The venue was packed to its edges for the April 20 event, which saw vegan friendly food, arts, crafts and plants on sale.

The event was opened in style by the Chard’s crier, Stuart Cumming, who himself has been a vegan for 23 years.

He said: “This is a vegantastic event, one of the largest indoor markets we have seen for years inside the Guildhall.

“It is a very positive event for our town.”

Visitors came to from as far as Plymouth, and holiday makers from as far afield as Wales and Scotland also took a look around.

The organiser of the event was Helen Roberts, of the Flour Pot Vegan Bakery, who is also a trustee for reforestation charity The Word Forest Organisation.

The fair was a fundraiser for the charity and brought in more than £1,200, which will enable them to plant more than 500 trees and buy building materials for a new classroom too.

Helen said: “Taking care of our planet has never been more prevalent in the news.

“David Attenborough and Greta Thunberg have explained that planting trees is one of the easiest ways we can do it.

“Well done Chard for getting 500 new trees in the ground and cleaning the air we breathe all over the world.”

The core team at Word Forest are passionate environmentalists and comprise of vegans and vegetarians. The charity frequently has fundraising stalls at events like this in the South West.

Tracey West is The Word Forest Organisation’s chief executive.

She added: “If you want to leave a lighter footprint on the planet, one of the best ways to do it, is by embracing a plant-based lifestyle.

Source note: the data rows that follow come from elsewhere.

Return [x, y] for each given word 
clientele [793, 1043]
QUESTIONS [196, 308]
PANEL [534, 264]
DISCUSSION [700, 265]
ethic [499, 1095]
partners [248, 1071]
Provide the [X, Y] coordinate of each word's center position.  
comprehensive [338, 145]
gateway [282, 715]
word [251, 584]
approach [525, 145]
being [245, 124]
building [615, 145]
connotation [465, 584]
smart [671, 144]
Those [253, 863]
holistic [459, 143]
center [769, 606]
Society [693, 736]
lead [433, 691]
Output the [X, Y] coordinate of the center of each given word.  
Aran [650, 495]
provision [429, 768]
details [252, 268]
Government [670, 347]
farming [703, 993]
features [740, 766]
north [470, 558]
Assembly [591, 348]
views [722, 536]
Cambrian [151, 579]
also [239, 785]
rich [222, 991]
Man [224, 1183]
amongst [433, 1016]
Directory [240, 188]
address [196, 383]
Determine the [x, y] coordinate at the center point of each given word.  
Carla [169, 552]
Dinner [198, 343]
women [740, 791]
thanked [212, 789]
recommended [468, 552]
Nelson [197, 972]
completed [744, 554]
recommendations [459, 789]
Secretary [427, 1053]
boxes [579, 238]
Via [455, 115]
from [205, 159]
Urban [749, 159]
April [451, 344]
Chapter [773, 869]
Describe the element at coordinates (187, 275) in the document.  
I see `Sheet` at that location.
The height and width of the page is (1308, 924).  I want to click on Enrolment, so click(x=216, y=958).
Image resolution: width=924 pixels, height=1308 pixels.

“Once you lift the lid on the subject and find out that there are animal products in so many things, including sweets, wine and spirits, even orange juice, people often find themselves on a bit of a mission to understanding why and seek alternatives.”

Chair of trustees, Simon West, said: “Trees planted in the world’s tropical zones near the equator, like ours in Boré, Kenya, grow incredibly quickly, faster than anywhere else on the planet.

“Not only do they do a great job of reducing CO2 and other pollutants from the atmosphere, but the commodities from the forest help relieve poverty and hunger too.”